Would you consider Tragic Idol a response to that?
This record is certainly almost a backlash to that. It's just so annoying that the most refreshing records in metal were made 20 or 30 years ago. It's kind of sad. Ive seen a little bit of backlash to it — not just us but quite a few bands here in the last year or two.
Hopefully that trend will continue and the producers will become what they're supposed to be — producers, and not shapers of destiny, you know? It's just restraining for a musician.
You said it had a lot to do with musicians not believing in their own abilities . . .
You should have total belief in what you're laying down. Belief in the sound, belief in what you're playing. You shouldn't have to have DI guitars as fail safes. You hear about this all the time — bands just emailing clean guitar parts to producers, who then re-amp them. I mean, that's just soulless.
Some of my favorite guitar sounds ever were recorded on 2-inch tape, and they still remain some of the best guitar sounds around. So what's that say? Musicians should just have more faith in their abilities to notice good sounds and good songs and go with it.
A lot of young musicians seem very intimidated by the studio, particularly from the angle that they're creating the version of a particular song that's going to be the permanent record of that song.
True. And no one can blame them for that, because that's the way it's been headed for a while now. Things just became more and more and more perfect. But it's perfect to the point where everything's sterile, and the only things that stand out aren't sterile.
This is your second record using Jens Bogren [Opeth] for production. How does he approach producing? Is he fairly hands-on or does he stay in the background?
He's pretty hands-on. He's a Swedish guy, so he's pretty methodical. You spend more time tuning than you do playing! [laughs]
But what I do like about him, and the reason we used him again this time, is exactly what I said. He's just getting the best performances out of us. He wants to make a good Paradise Lost record, not the best Jens Bogren's version of Paradise Lost.
How did you approach creating your guitar sound for the album?
We took quite a lot amps in with us. We initially started off thinking we were going to use some kind of vintage Marshall head, because a lot of the guitar sounds we were thinking of in our heads were from the old-school doom stuff — maybe the first couple of Trouble albums, early Saint Vitus.
We ended up dealing with Blackstar, and they sent us a bunch of heads and we tried them all out. We settled on these Blackstar heads with the 6L6 tubes — just great sounding amps with loads of weight to them. We also used a Keeley-modded [Ibanez] TS9 on the head to give it a bit of a bite on the top end.

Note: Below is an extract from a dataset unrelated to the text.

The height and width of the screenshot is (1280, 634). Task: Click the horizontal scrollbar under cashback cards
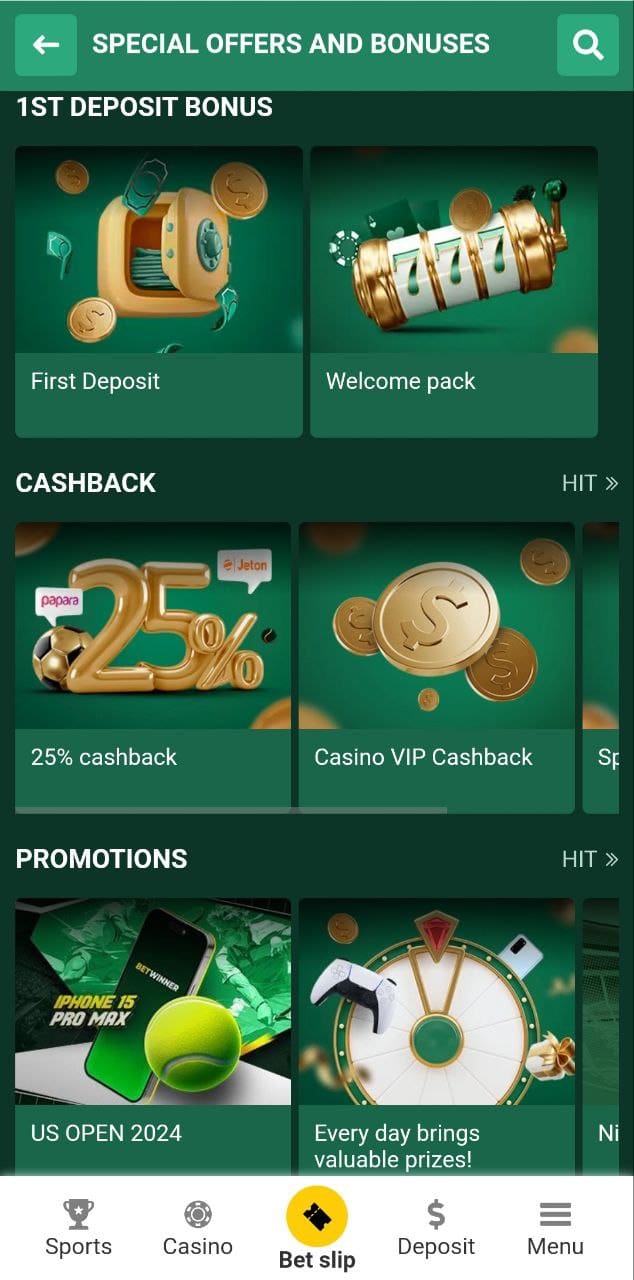(231, 810)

One of the biggest differences though was changing cabs, It's something I never really gave much thought to. The owner at Chapel Studios in England has a '60s Marshall cab, and the second I heard that, it all kind of fell into place. This cab really sort of pulled it all together.
The pickups were pretty important as well. This is the first record we've used the Aftermath pickups by Bareknuckle, which I guess give us as much or more output than an EMG but with a much wider sonic spectrum. You can hear the hitting of the strings and all the other little nuances better.